BLOCCO DI TESTO:
%%

L’imprenditore calabrese è ritenuto elemento di spicco della cosca ‘ndranghestista degli Alvaro di Sinopoli, colpita oggi dall’operazione con 65 arresti (LEGGI), per riciclaggio e autoriciclaggio commessi con l’aggravante mafiosa. Contestualmente alla misura precautelare, è stato eseguito un decreto di sequestro preventivo di alcuni beni immobili in territorio marchigiano per un valore complessivo di 1,5 milioni di euro. Eseguite anche numerose perquisizioni nei confronti di altri tre indagati, nonché di soggetti e società dislocati in altre regioni del territorio nazionale e all’estero, emersi nel corso delle attività d’indagine.

L’operazione scaturisce dagli esiti dell’indagine “Open Fiber”, avviata dal Ros dei Carabinieri nel gennaio 2018 a seguito di alcune segnalazioni per operazioni sospette, pervenute dall’Uif della Banca d’Italia. Operazioni per le quali sono stati accertati stabili rapporti economici tra l’imprenditore calabrese e i professionisti marchigiani destinatari del provvedimento di fermo di indiziato di delitto.

%%

LAVORO RICHIESTO:
Continua l'articolo sull'operazione contro la cosca degli Alvaro e scrivi il seguito dopo l'ultima frase.

MATERIALE DI PARTENZA:
%%

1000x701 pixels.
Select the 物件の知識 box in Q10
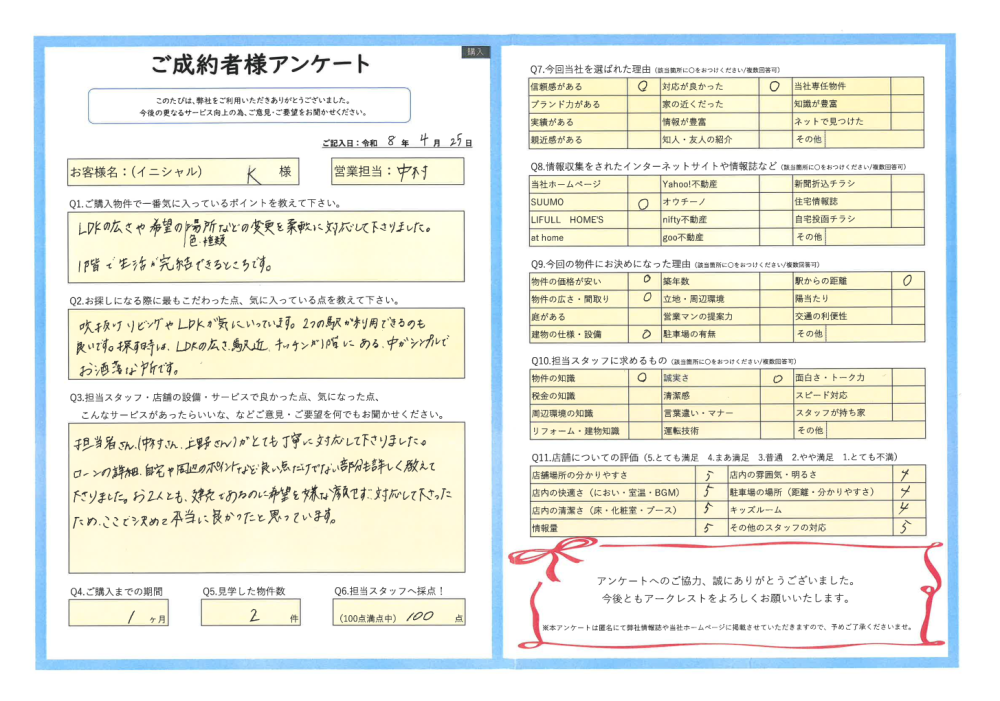pyautogui.click(x=642, y=378)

%%

RISPOSTA ALL'ESERCIZIO:
Le indagini hanno documentato un complesso meccanismo di triangolazioni finanziarie tra Italia, Inghilterra e Svizzera, che ha coinvolto altri professionisti indagati ma non destinatari del provvedimento di fermo -, mediante il quale cospicue somme di denaro riconducibili all’organizzazione criminale sono state riciclate, tramite l’imprenditore calabrese, attraverso l’acquisto dei beni immobili sottoposti a sequestro preventivo. Nel contesto delle indagini, vi è stato un costante e puntuale coordinamento della Procura Nazionale Antimafia, dato che lo stesso imprenditore calabrese risultava coinvolto in un’inchiesta sulla medesima cosca degli Alvaro, condotta dalla Procura Distrettuale di Reggio Calabria.